[Task statement] Every line of the data that contains the string "agent" must be copied.

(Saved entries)
'''

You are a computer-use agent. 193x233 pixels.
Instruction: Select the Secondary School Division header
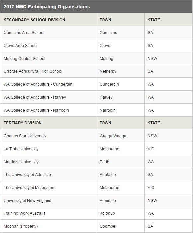click(35, 20)
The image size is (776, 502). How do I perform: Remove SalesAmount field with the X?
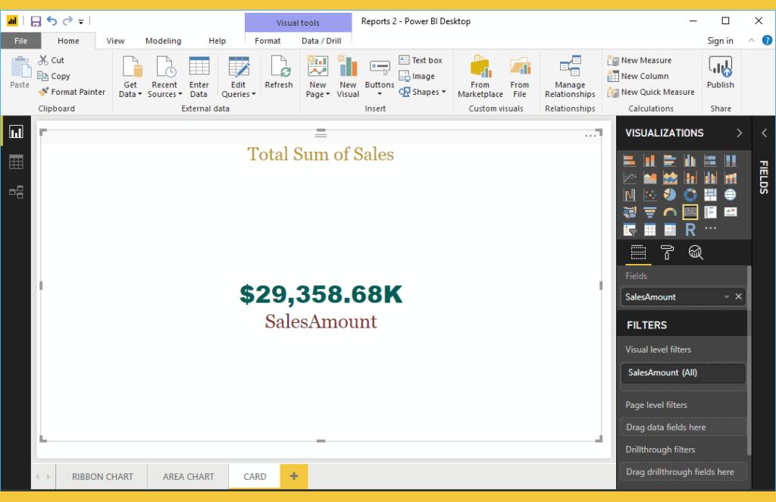[x=739, y=296]
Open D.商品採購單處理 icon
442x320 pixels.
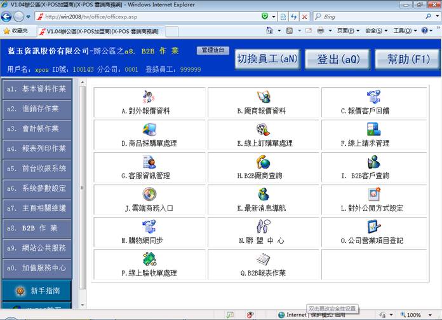149,129
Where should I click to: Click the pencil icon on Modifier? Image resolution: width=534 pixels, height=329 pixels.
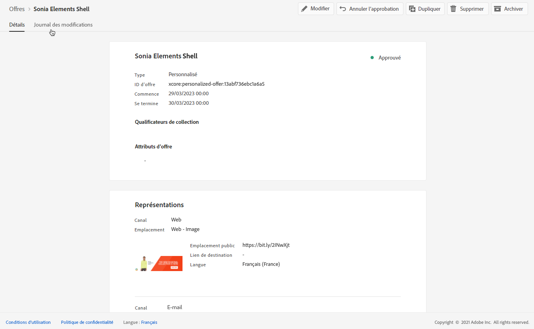click(304, 9)
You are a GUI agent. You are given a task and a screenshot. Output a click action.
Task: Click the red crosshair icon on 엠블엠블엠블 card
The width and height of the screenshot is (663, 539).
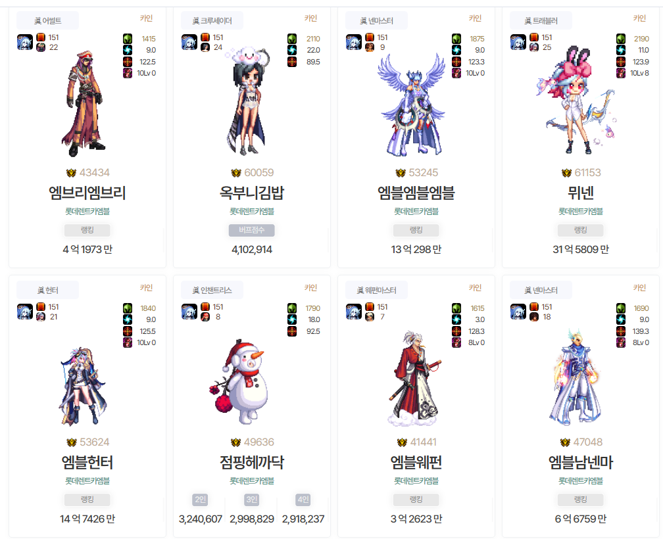point(456,62)
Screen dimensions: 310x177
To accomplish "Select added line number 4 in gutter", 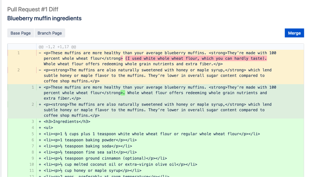I will click(x=33, y=128).
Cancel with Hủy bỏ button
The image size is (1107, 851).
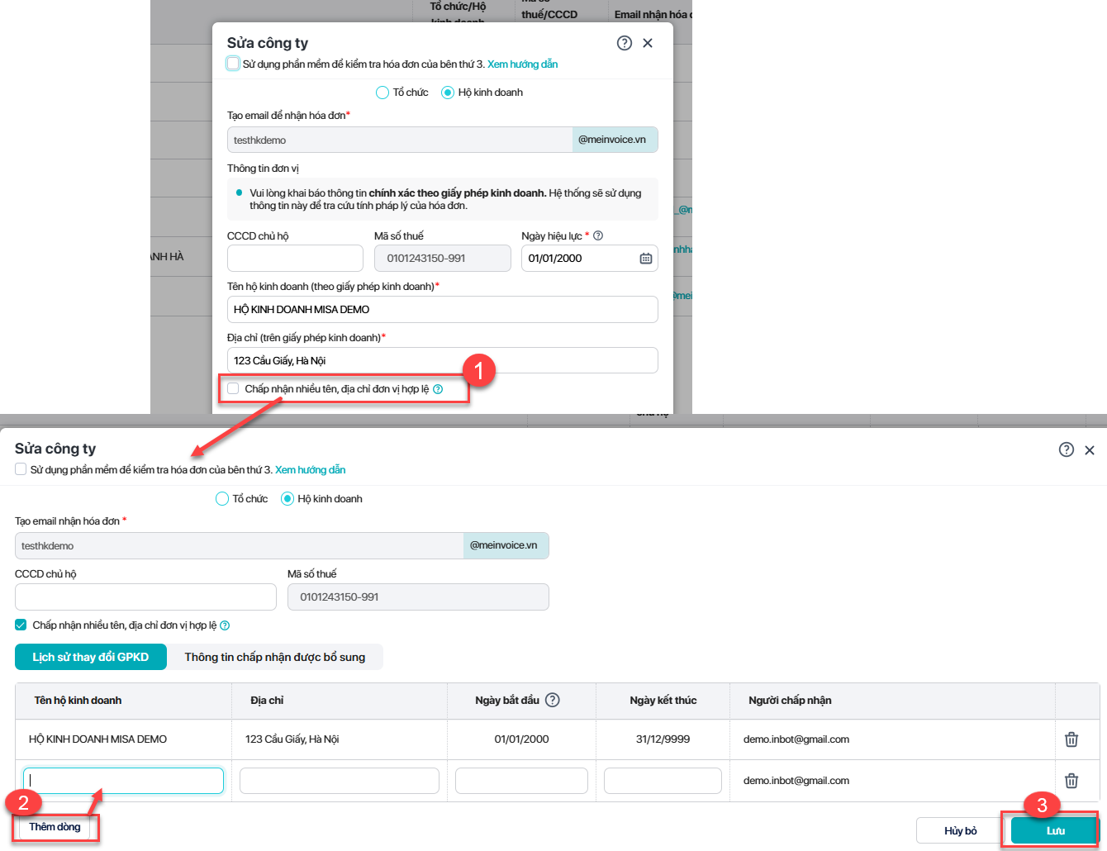coord(960,830)
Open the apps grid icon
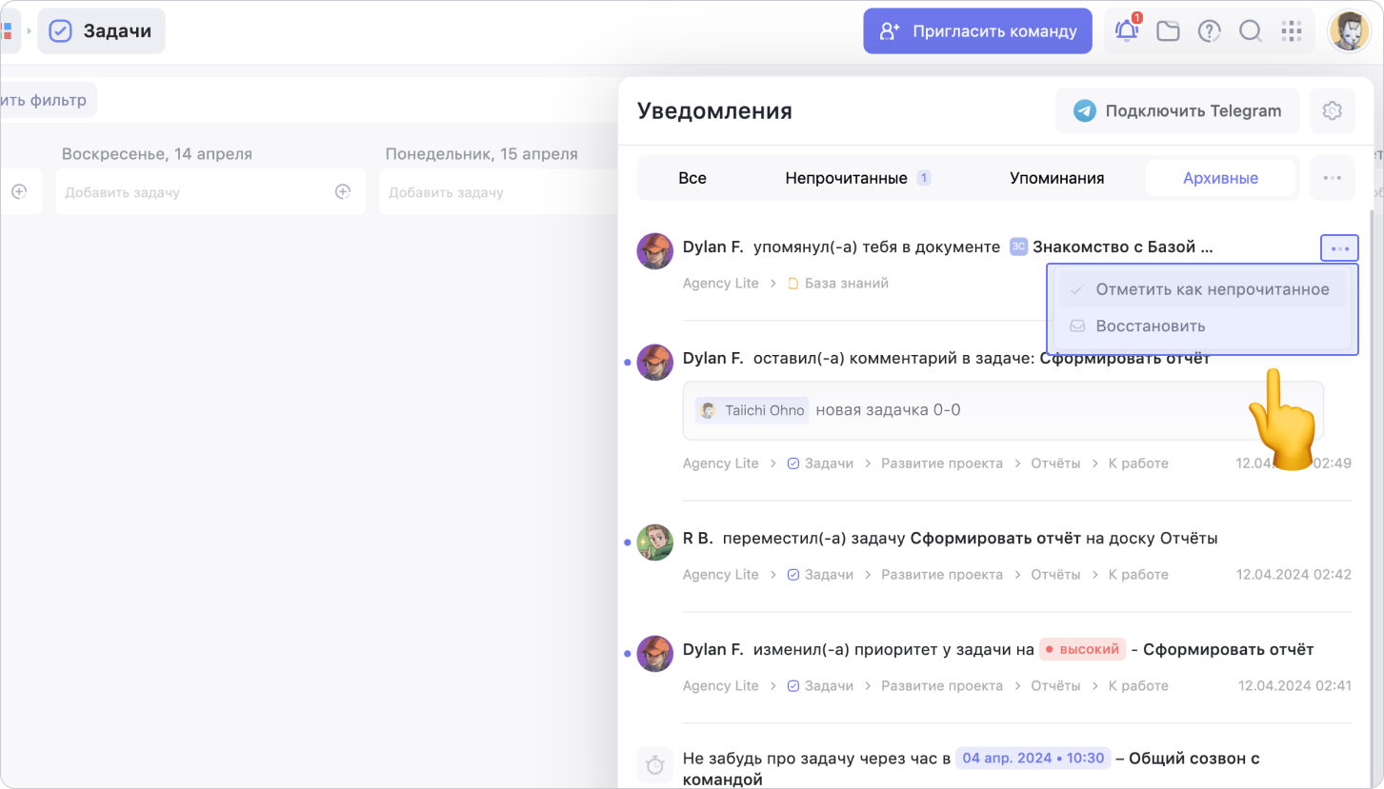This screenshot has width=1384, height=789. coord(1292,31)
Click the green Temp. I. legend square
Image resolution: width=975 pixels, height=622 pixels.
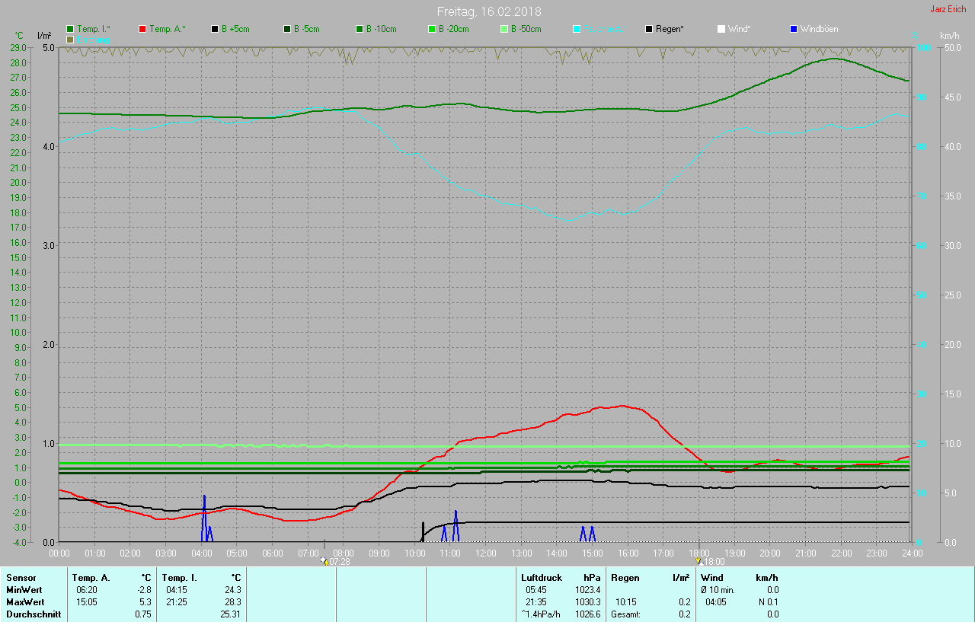coord(71,29)
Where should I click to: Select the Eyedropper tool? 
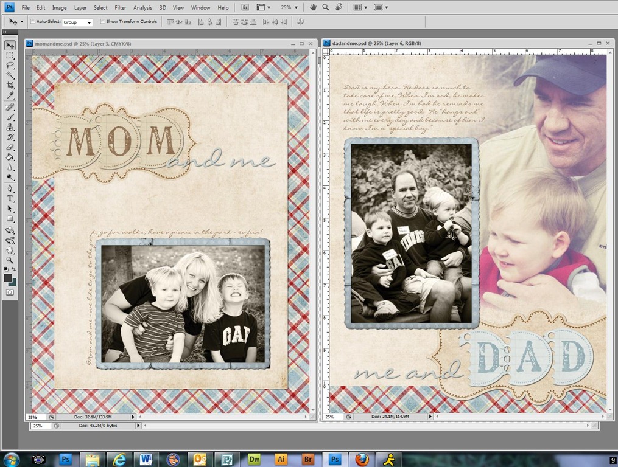(10, 95)
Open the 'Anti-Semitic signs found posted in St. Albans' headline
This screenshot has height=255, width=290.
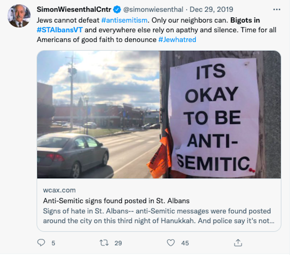pyautogui.click(x=116, y=201)
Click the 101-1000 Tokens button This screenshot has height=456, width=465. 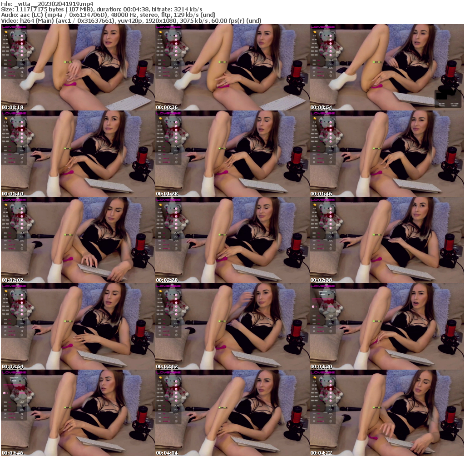pyautogui.click(x=455, y=105)
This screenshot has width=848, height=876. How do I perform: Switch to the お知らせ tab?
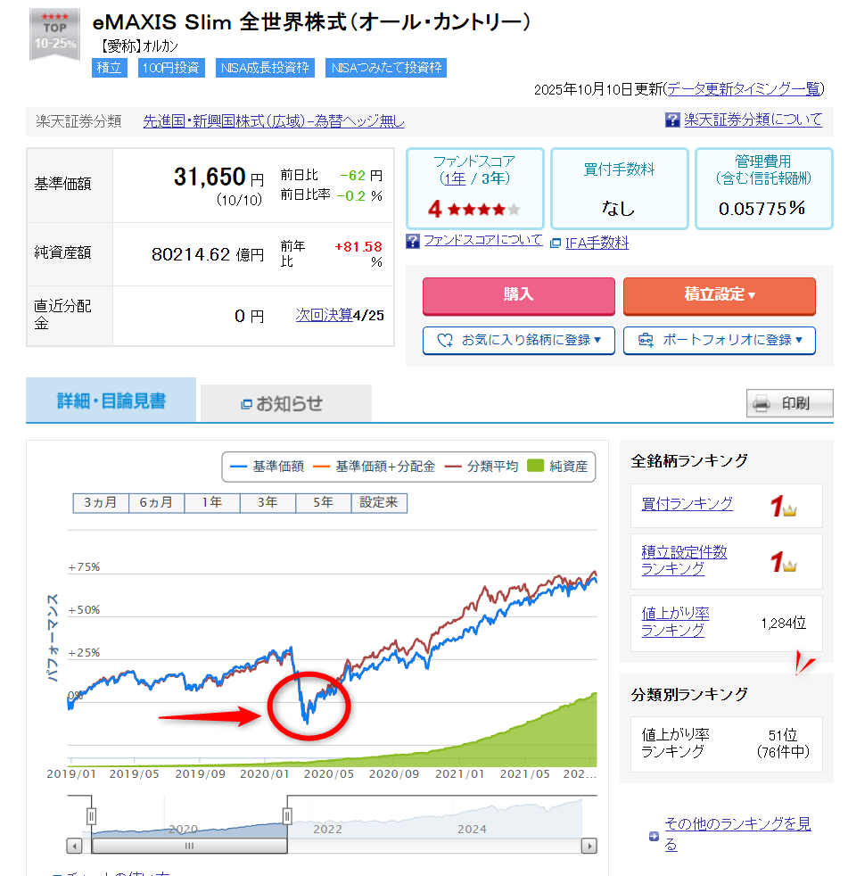click(x=285, y=403)
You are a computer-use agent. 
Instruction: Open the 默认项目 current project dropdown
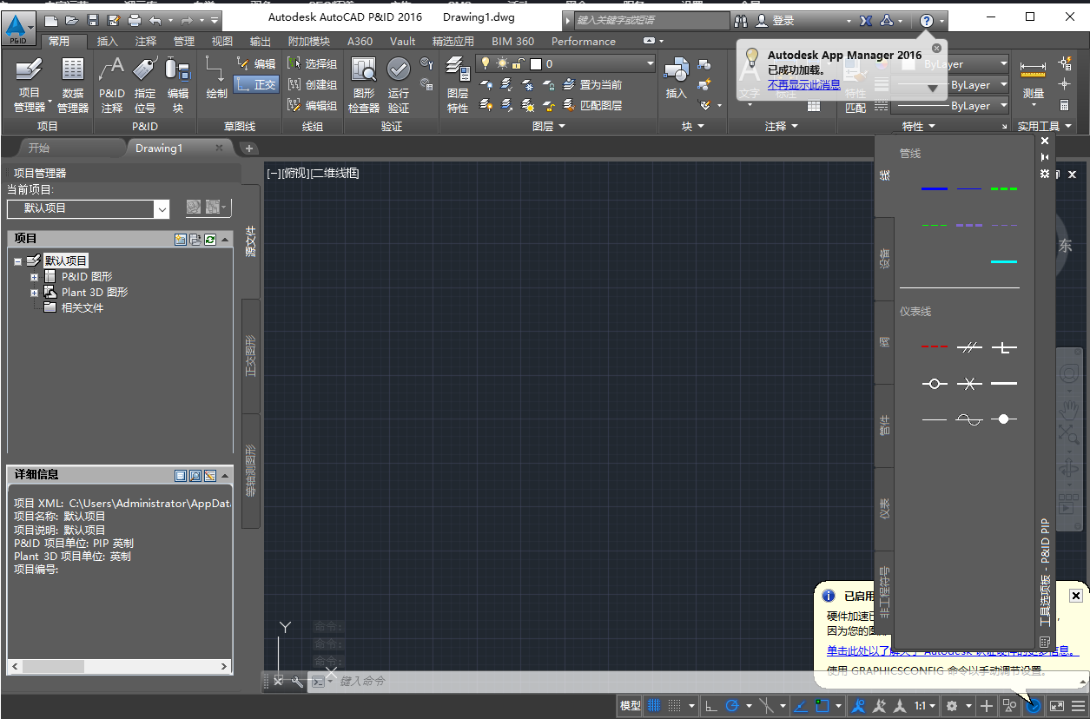pos(162,208)
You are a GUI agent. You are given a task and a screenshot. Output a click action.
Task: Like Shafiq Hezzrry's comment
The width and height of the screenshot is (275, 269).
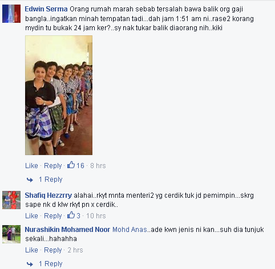coord(31,216)
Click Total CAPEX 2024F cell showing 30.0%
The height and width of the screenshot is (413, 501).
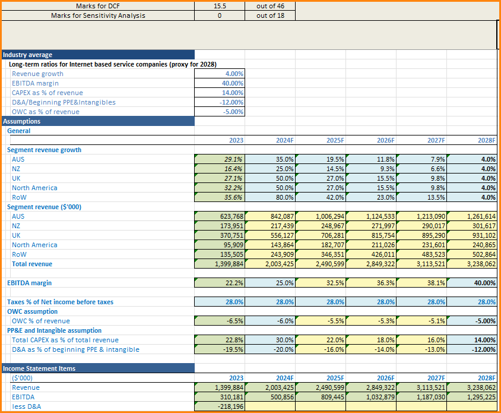coord(270,340)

'''

[Response to this exercise]
You are a computer-use agent. 193x233 pixels.
You are a GUI agent. You are given a task and a screenshot. Output a click action.
You are a computer-use agent. 
You are a GUI agent. You are given a task and a screenshot. Output a click action.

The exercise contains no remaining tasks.